What actually happens when we go to the theater and watch the latest science fiction movie? To tell you the truth, it’s been my experience even when I just view the trailer to some of these new very high tech movies such as the latest “Transformers” film or the offerings of more “Spiderman”, “X-Men” sequels that my senses tend to get overloaded with the very loud sound in the theater and the ultra-dramatic visuals that my eyes are treated to from the makers of these blockbuster films.
That doesn’t bother me all that much. I’ve learned to tune out, slightly, all of the sensual stimulation coming to me as I’m seated in the theater so that I can avoid being overstimulated.
Whenever I go see a movie, one, I make sure I go on Tuesday night so that I can take advantage of the $4.00 deal. Anything to take the bite out of what could be serious hit to my wallet. Two, I definitely get a box of popcorn and a cold drink. The cheapest popcorn and smallest drink are usually exhausted by the end of the trailers. My reasons for doing this is to ensure that at least my taste senses thoroughly enjoy themselves while my eyes and ears are subjected to a barrage of punishment and abuse.
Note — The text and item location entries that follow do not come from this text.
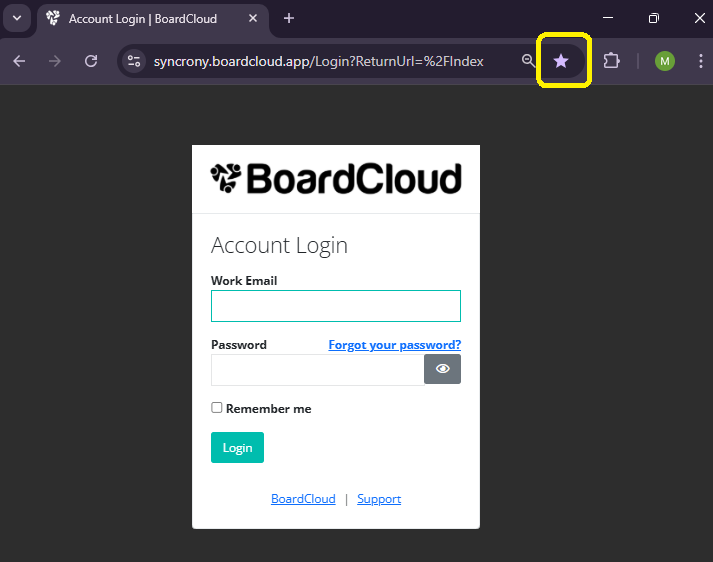Open a new tab with plus button
The width and height of the screenshot is (713, 562).
point(289,18)
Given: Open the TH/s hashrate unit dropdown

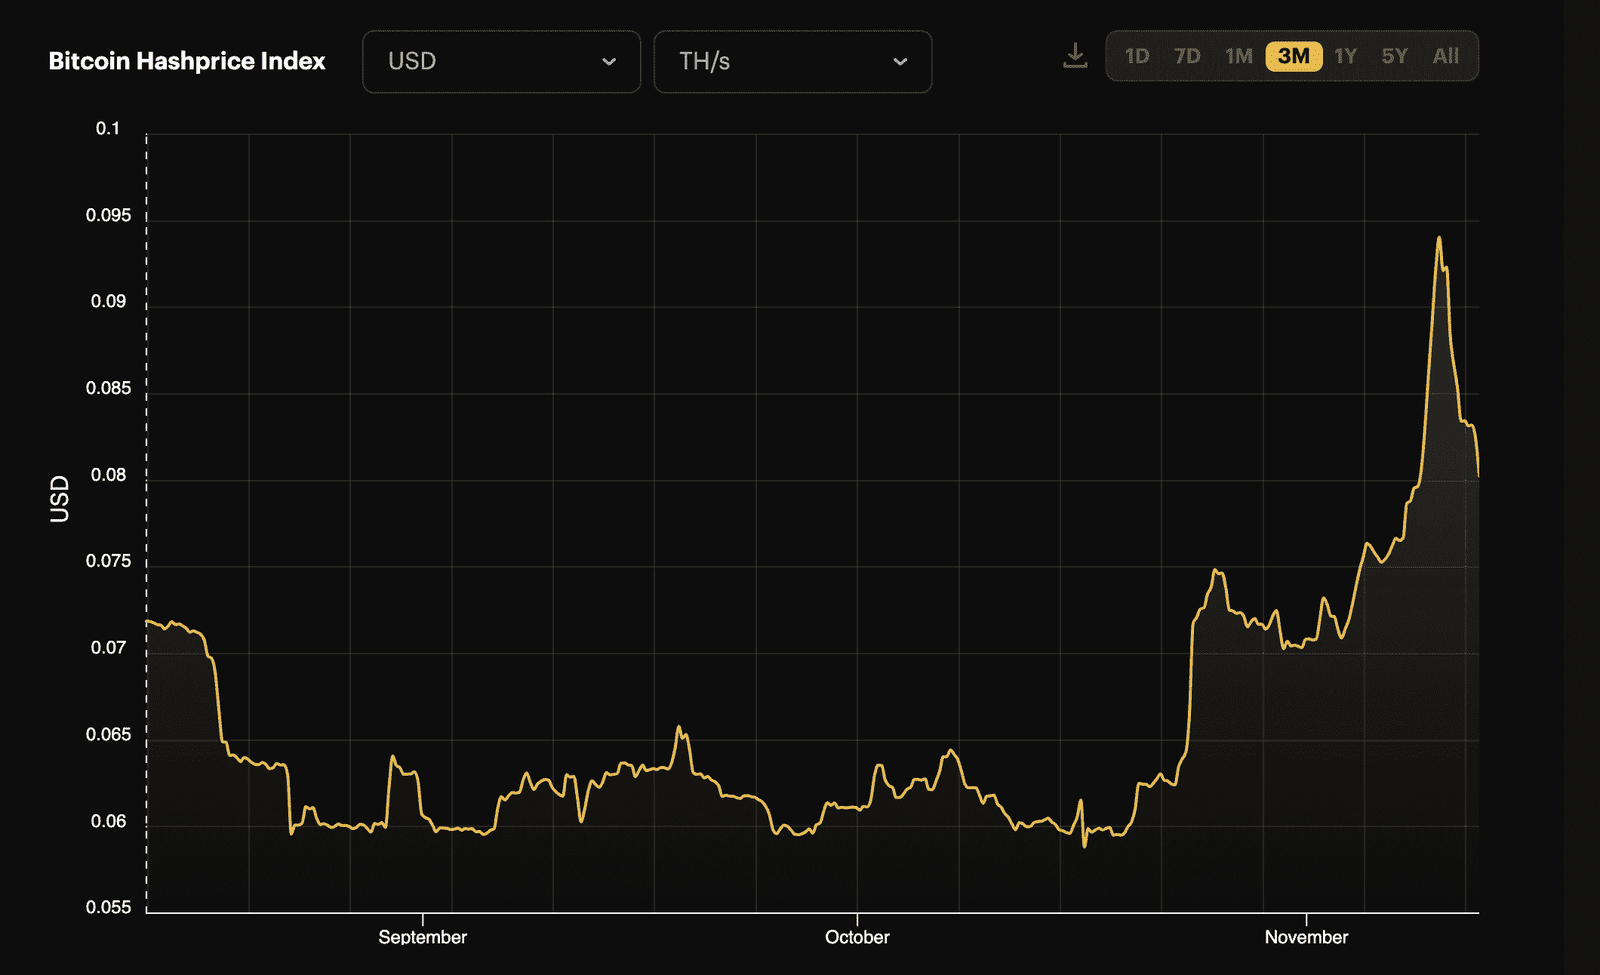Looking at the screenshot, I should [790, 61].
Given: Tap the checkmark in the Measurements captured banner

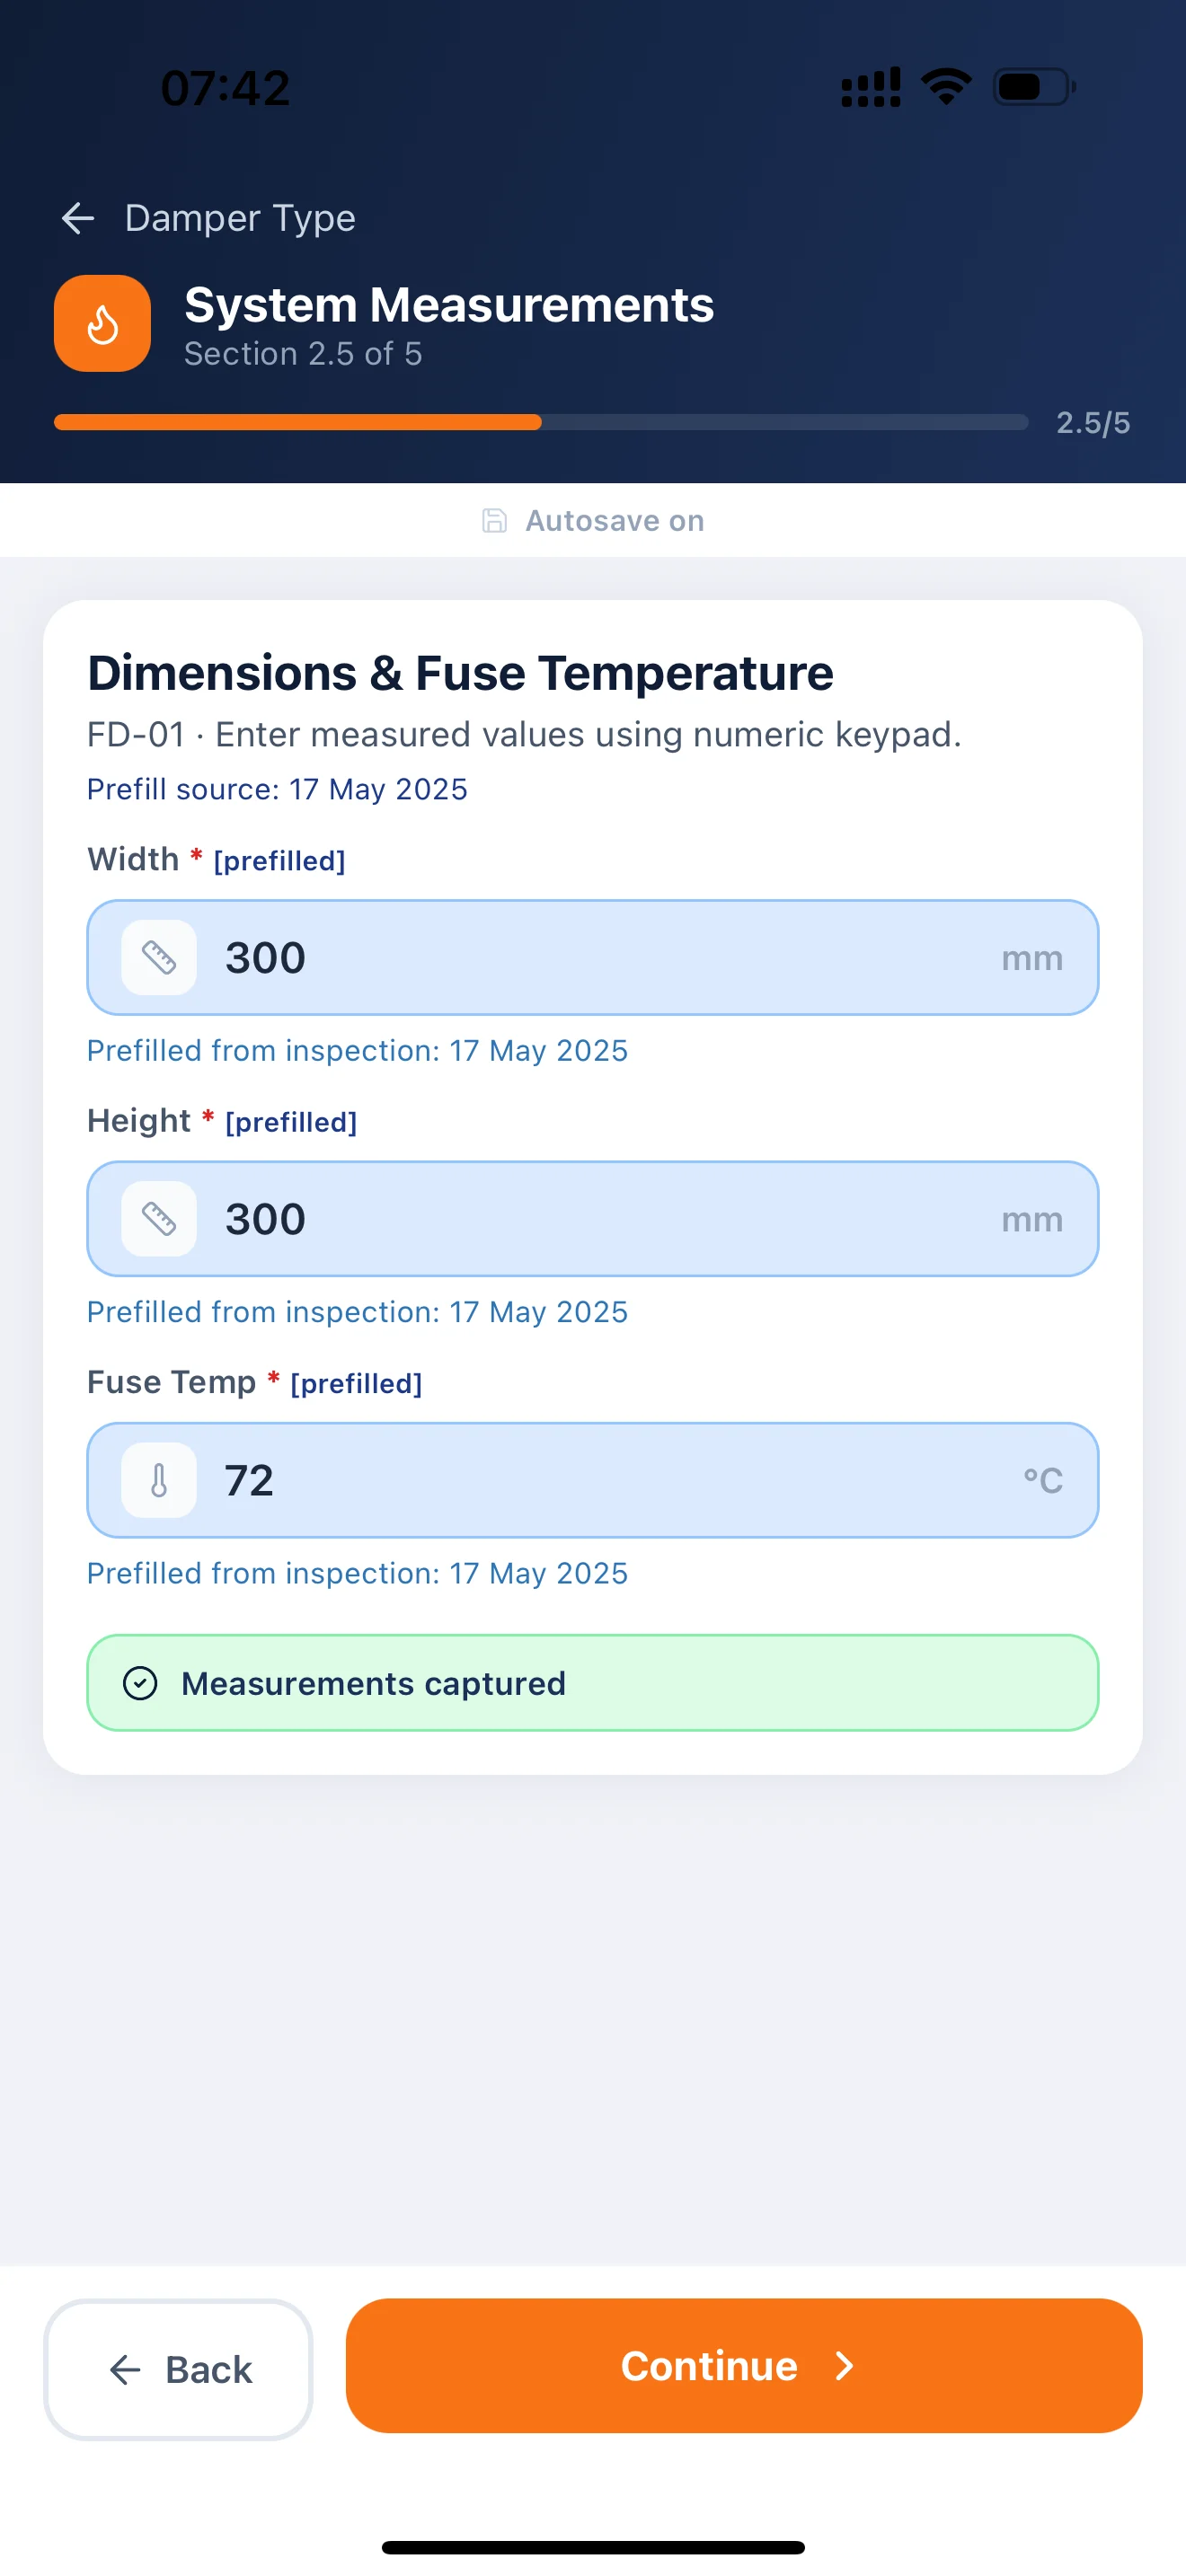Looking at the screenshot, I should tap(141, 1683).
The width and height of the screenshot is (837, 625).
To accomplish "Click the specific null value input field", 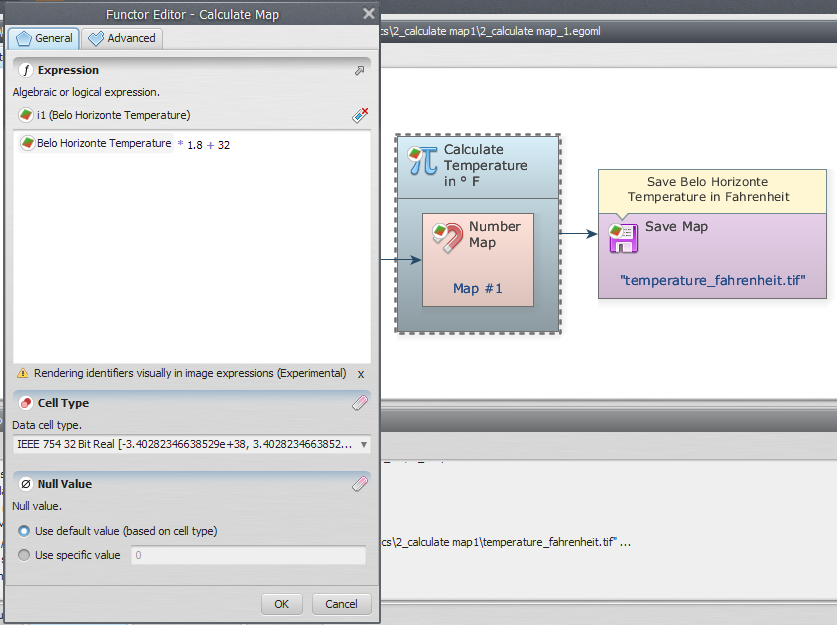I will (248, 555).
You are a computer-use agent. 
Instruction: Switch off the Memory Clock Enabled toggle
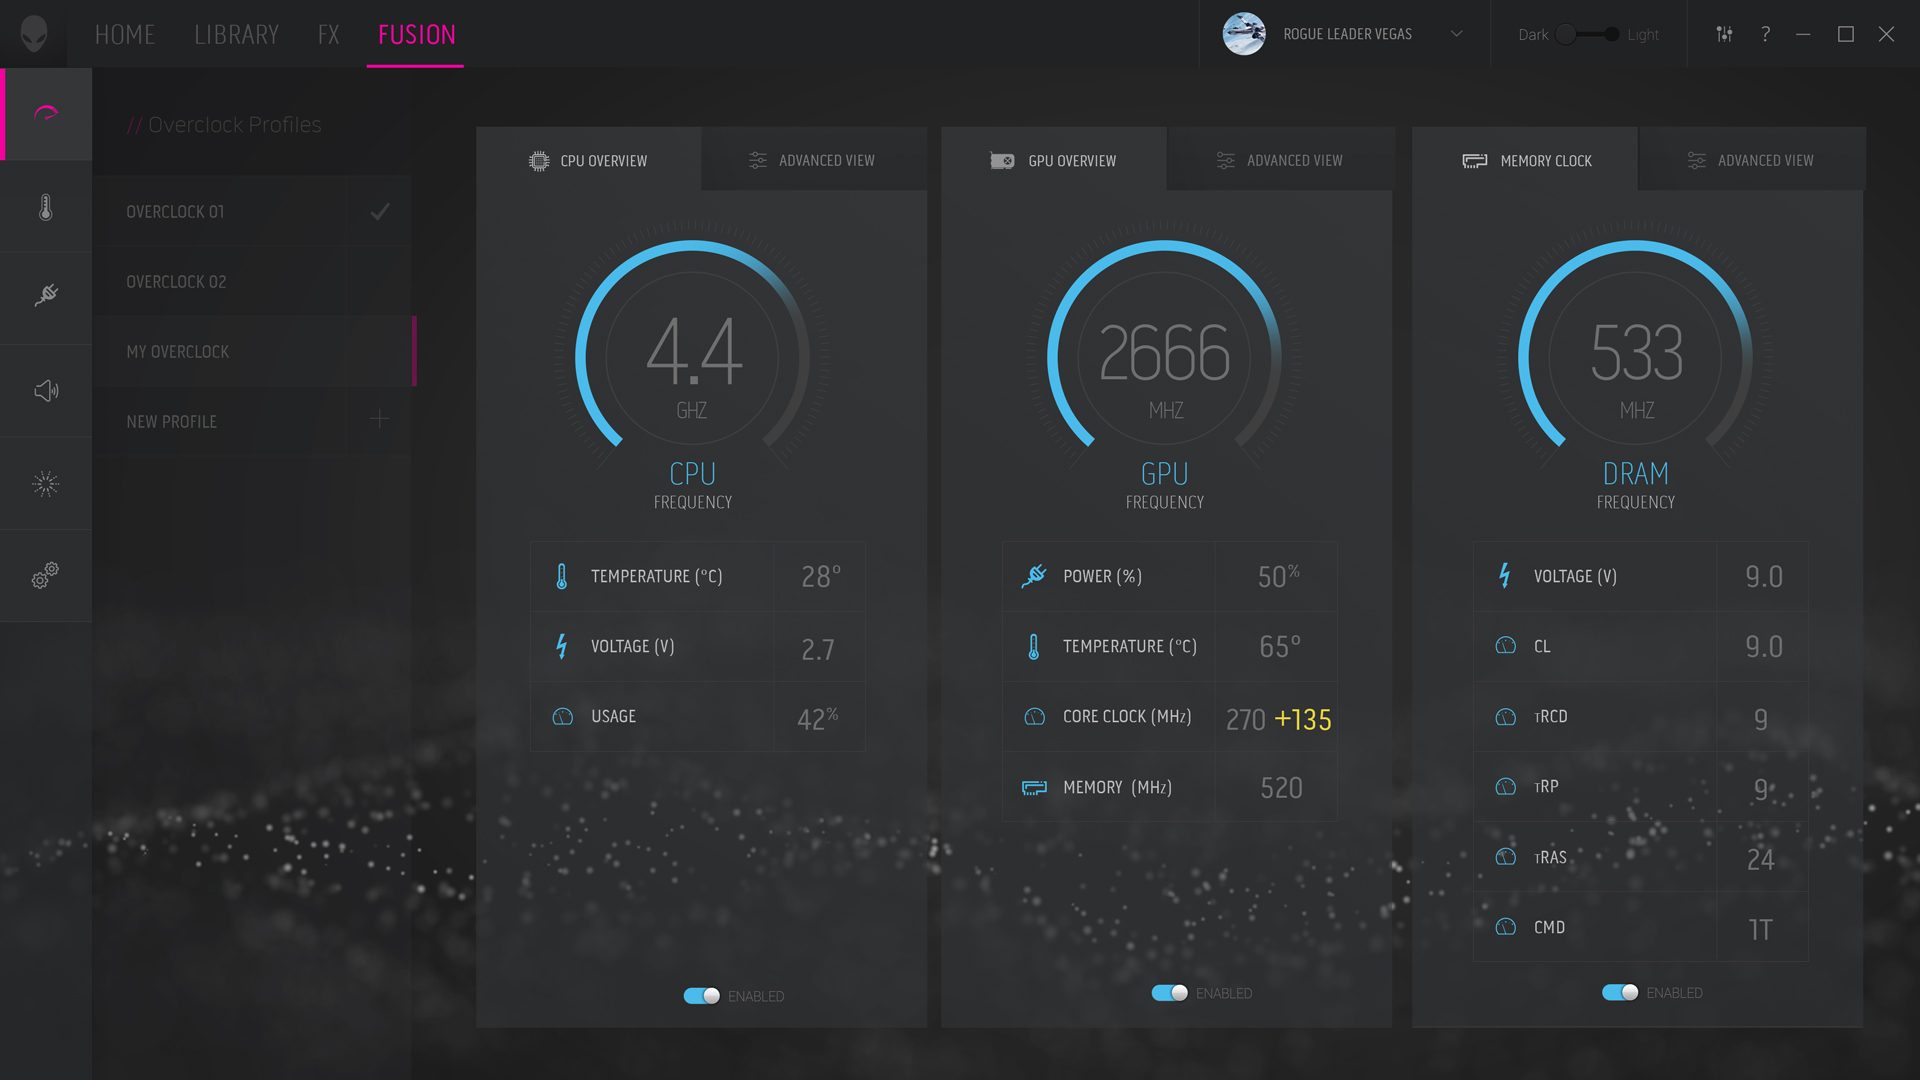(1620, 993)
But, how could I consider any moment spent at a movie theater to be anything but an enjoyable experience, you might ask. Precisely for this reason: I abhor having my emotions manipulated by film media even when its supposedly a night out for fun.
This might be a little confusing to you so let me explain.
As far as I’m concerned, whether I’m watching television or a film at the movie theater, what I am watching, technically is not real. Now, I’ve gone into what I mean about this to a certain degree with other examples but it still holds true here. In much the same way as we can not trust any of our five physical senses to actually depict what is true to us from reaching out into the world around us through them, we had better realize that this is the case with every single solitary experience that we have in this world we are living in. How can we? Every piece of physical thing we are witnessing at this moment, whether its a tree, a television or a train, also exists on a very microscopic level. And at that eternally microscopic level all of the atoms making up those molecules of that matter have so much space between them that most of what makes up matter is empty space.
Principally speaking, and from a strictly objective viewpoint of reality, nothing exists independently of you outside where you are viewing it from. It can’t. That’s empirically proven and you can skirt around it and pleasantly deny that fact but when it comes down to it you might as well accept it because you cannot escape it.
Well, the purpose of my article isn’t to annoy you with such unforgiving facts as this. I mention this only as a means with which to make a point.
Therefore, based upon what I’ve said, the movie being projected upon the screen in the theater is nothing for you to be taking seriously. Granted, you may choose to enjoy this splendid entertainment being fed to you if you please. I will not take that away from you. What I would like to impress upon you is the reason why I would rather not have my senses overstimulated by whats on the screen at any given time.
Rather than being at the affect of any given movie that I happen to watch in the theater or on the television, I always like to make sure that I’m having some sort of give and take going on in my thoughts when I engage in watching a movie. To my girlfriend’s chagrin I sometimes slip into making running comments about whats going on in the movie at any given time. Its purely a defensive measure for fear of being too overly stimulated by the film. Then, like, I’m waking up in the middle of the night from nightmares about the horror picture I just saw.
What tends to help me avoid all of that nonsense is that I do not take what I witness on the screen of a theater or the television seriously. It’s entertainment, make believe, a specter….NOT REALLY THERE. And if its not real then how or why should I take it seriously? And if I am not taking it seriously then it remains as it is, a form of entertainment and nothing else. The movie begins, the credits and soundtrack prepare you for what comes next, the plot of the movie unfolds, characters are introduced, developed, tension is created and alleviated and the unexpected or expected ending is unveiled, the scene fades, the credits roll once again and we leave and go home.
And for all intents and purposes, you probably got what you paid for…..but all that you experienced was ENTERTAINMENT and nothing else.
You might have experienced some scary moments in that horror film. You might have cried a few times during that emotionally packed romantic scene or when the character you identified with experienced some traumatic loss. There probably were some cliff-hangar scenes which took you breath away but you came out of the theater unscathed, didn’t you? The movie ended and you’re pretty much the same as when you went in. Except for the fact that now you have been clearly very emotionally impacted by this film which you choose to release yourself from by discussing it with the person you shared the viewing of the movie with. It was all very interesting but now it is over.
What I’m trying to get at is simply this. Why not, instead of being at the affect of life all of the time which is often hard not to do, why not instead, choose to be an observer at least initially, to a small degree to begin with? In this way you are not experiencing your life subjectively but from an objective viewpoint.